The ranch just gave me a new truck and I don't have a bale bed on it yet, so I may just have to do physical labor on this one.

Reactions: Like 3 | EyeCandy! 6 | Way Cool 14


----------



## kazuma78

Holy smoke!! Thats going to be amazing! Gotta get me some of that when you cut it if you decide to part with any!!

Reactions: Agree 1


----------



## Sprung

If I didn't have so much going on to keep me stuck around here, I'd be in a vehicle headed west right now to help with the manual labor on that, just in hopes of maybe getting a slice off of it!

Can't wait to see what's inside - it's going to be awesome! I might have to break open the piggy bank for a piece of that one...

Reactions: Agree 1


----------



## justallan

Pictures don't do this one justice, AT ALL!
@Kevin asked for some pretty specific stuff about a year ago, so if this turns out to be "The One" then a good bit of it will be heading south, but it's good sized and burls all the way up so it's mostly all going home with me.
I think from the ground to my hat there will be minimal vertical grain, but the rest will be cut into more "user friendly" chunks.
It's right in the bottom of a real wet draw, so heart-rot may be present. We'll see.

Reactions: Thank You! 1


----------



## Final Strut

I see a lot of casting material on that ugly thing.

Reactions: Agree 1


----------



## manbuckwal

Thats a dandy Allan !!! Slice it down the middle and it will no longer be "one" , and Kevin won't want it

Reactions: Agree 1 | Funny 3


----------



## barry richardson

Lucky dog! Sure going to be fun opening that one up...

Reactions: Agree 1


----------



## justallan

My plan of attack is to drop it and see how much heart rot there is and if there's a lot then I'll just shoot for burl sections and haul it out with the 4-wheeler. If it's pretty much burl all the way through I want to take as big of pieces as possible and I'll either use a bunch of cable and drag it past the mud bog or take 2 trucks and boony crash the crap out of one of them getting there. I do have my '77 Ford 4WD that's already been rolled once and I do have a buddy that's a Viet Nam vet that's just plumb crazy. Heck, I may have to buy a better video camera.

Reactions: Like 2 | EyeCandy! 1 | Funny 5


----------



## Kevin




----------



## JR Parks

Like Matt said- if it wasn't so far I would have already left to help! Heck just getting out of Texas and I am 3/4 of the way there.. Good find Allan

Reactions: Agree 1 | Funny 2


----------



## justallan

My goodness! This may be a night time project. I just rode.......... okay drove through my cows and checked waters and it's friggin dry and hot out.
******
→ **Required tasks**
[A] Answer these questions about the forum thread:
(i) What does the opening post say the new truck does not have yet?
(ii) Where is the tree located, according to the post that raises the possibility of heart-rot?
(iii) Which vehicle does justallan say has already been rolled once?
[B] Pull out, word for word, the part of the forum thread that opens with the words containing "My plan of attack" and closes with "better video camera.".
You will not need the lines to do this.

→ **Dataset section**
******
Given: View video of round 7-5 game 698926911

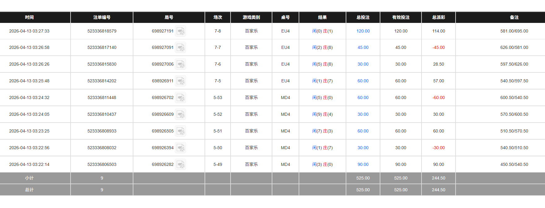Looking at the screenshot, I should [x=181, y=81].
******
→ **Answers to the problems**
[A]
(i) A bale bed.
(ii) In the bottom of a real wet draw.
(iii) A '77 Ford 4WD.

[B]
My plan of attack is to drop it and see how much heart rot there is and if there's a lot then I'll just shoot for burl sections and haul it out with the 4-wheeler. If it's pretty much burl all the way through I want to take as big of pieces as possible and I'll either use a bunch of cable and drag it past the mud bog or take 2 trucks and boony crash the crap out of one of them getting there. I do have my '77 Ford 4WD that's already been rolled once and I do have a buddy that's a Viet Nam vet that's just plumb crazy. Heck, I may have to buy a better video camera.